As Ethiopia mourned the 157 victims of the plane that went down in clear weather shortly after takeoff, investigators found the jetliner's two flight recorders at the crash site outside the capital of Addis Ababa.
An airline official, however, said one of the recorders was partially damaged and "we will see what we can retrieve from it".
Ethiopian authorities are leading the investigation into the crash, assisted by the US, Kenya and others.
People from 35 countries died in the crash six minutes after takeoff from Ethiopia's capital for Nairobi. Ethiopian Airlines said the senior pilot, Yared Getachew, issued a distress call and was told to return, but all contact was lost shortly afterwards.
The plane ploughed into the ground at Hejere near Bishoftu, scattering debris.
Kenya lost 32 people, more than any country. Relatives of 25 of the victims had been contacted, Transport Minister James Macharia said, and taking care of their welfare was of utmost importance.
"Some of them, as you know, they are very distressed," Mr Macharia said. "They are in shock like we are. They are grieving."

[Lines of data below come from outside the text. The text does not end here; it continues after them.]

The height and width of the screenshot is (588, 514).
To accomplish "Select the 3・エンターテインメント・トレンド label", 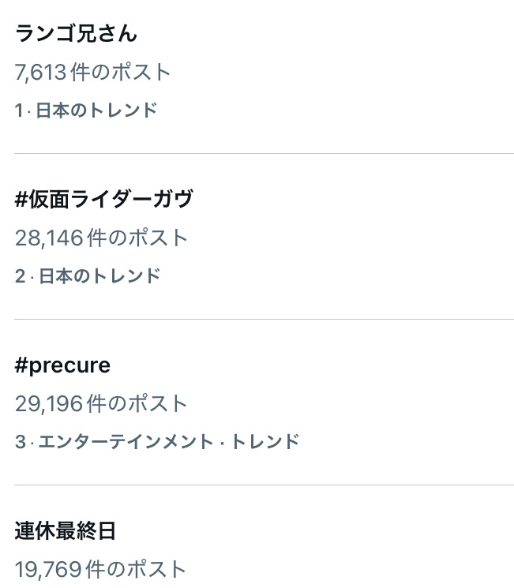I will (157, 442).
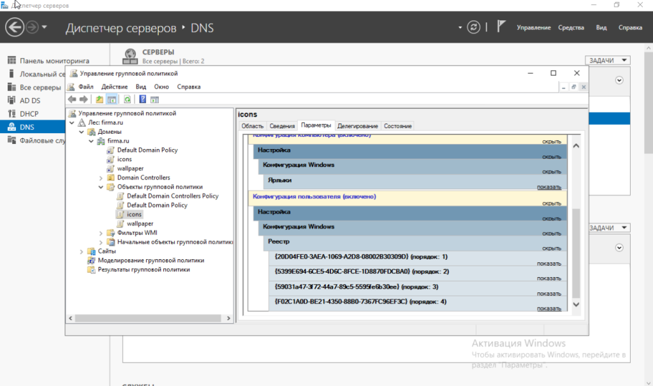Expand the Сайты tree node
This screenshot has width=653, height=386.
click(x=82, y=252)
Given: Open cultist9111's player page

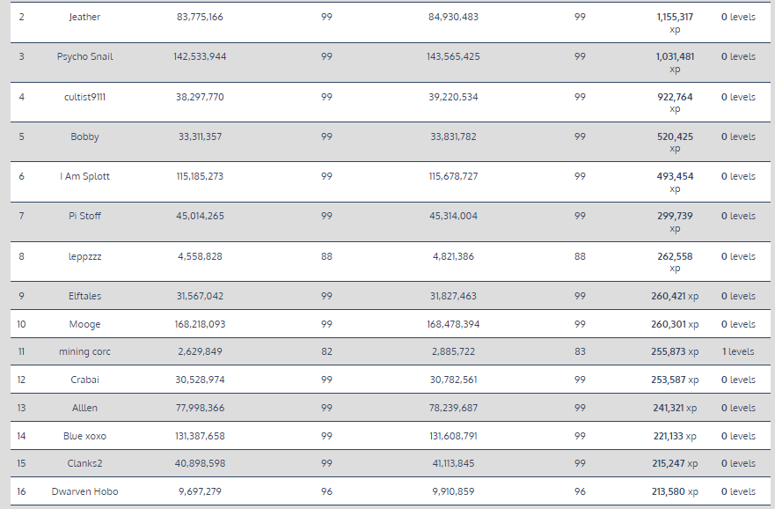Looking at the screenshot, I should (84, 97).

In Addis Ababa, members of an association of Ethiopian airline pilots wept uncontrollably for their dead colleagues. Framed photos of seven crew members sat in chairs at the front of a crowded room.
Canada, Ethiopia, the US, China, Italy, France, Britain, Egypt, Germany, India and Slovakia all lost four or more citizens.

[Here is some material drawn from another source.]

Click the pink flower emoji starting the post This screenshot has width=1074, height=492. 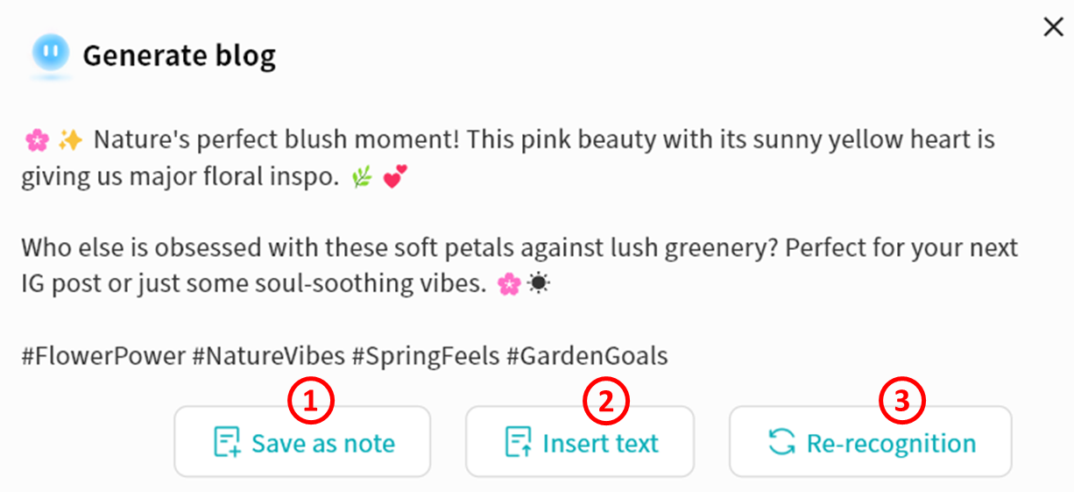36,139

At least 21 staff members from the United Nations were killed in the crash, said UN Secretary-General Antonio Guterres who led a moment of silence at a meeting where he said, "A global tragedy has hit close to home."
Both Addis Ababa and Nairobi are major hubs for humanitarian workers, and some had been on their way to a large UN environmental conference set to begin on Monday in Nairobi. The UN flag at the event flew at half-staff.
The crash shattered more than two years of relative calm in Africa where travel had long been chaotic. It also was a serious blow to Ethiopian Airlines, which has expanded to become the continent's largest and best-managed carrier and turned Addis Ababa into the gateway to Africa.
The state-owned carrier has a good reputation, and the company's CEO told reporters no problems were seen before Sunday's fight. But investigators also will look into the plane's maintenance, which may have been an issue in the Lion Air crash.
The plane was delivered to Ethiopian Airlines in November. The jet's last maintenance was on February 4, and it had flown just 1200 hours.
China's Civil Aviation Administration said it ordered airlines to ground all 737 MAX 8 aircraft as of 6pm (local time) on Monday, in line with the principle of "zero tolerance for security risks".
It said it would issue further notices after consulting with the US Federal Aviation Administration and Boeing.
China Southern Airlines is one of Boeing's biggest customers for the aircraft. Comair, the operator of British Airways andKulula flights in South Africa, said it had grounded its Boeing 737 MAX 8 while it consults with Boeing, other operators and technical experts. The statement did not say how many planes were affected.
Wrenelle Stander, executive director of Comair's airline division, said Comair "remains confident in the inherent safety of the aircraft".
An official with Royal Air Maroc said the carrier in Morocco had halted the commercial use of its sole operational model, pending tests and examinations. The official, who spoke on condition of anonymity in line with departmental rules, said the plane was scheduled to fly on Monday from Casablanca to London but was replaced.
"Safety is our No. 1 priority and we are taking every measure to fully understand all aspects of this accident, working closely with the investigating team and all regulatory authorities involved," Boeing said in a statement.
Boeing's stock fell 7 per cent to $391.80 in afternoon trading.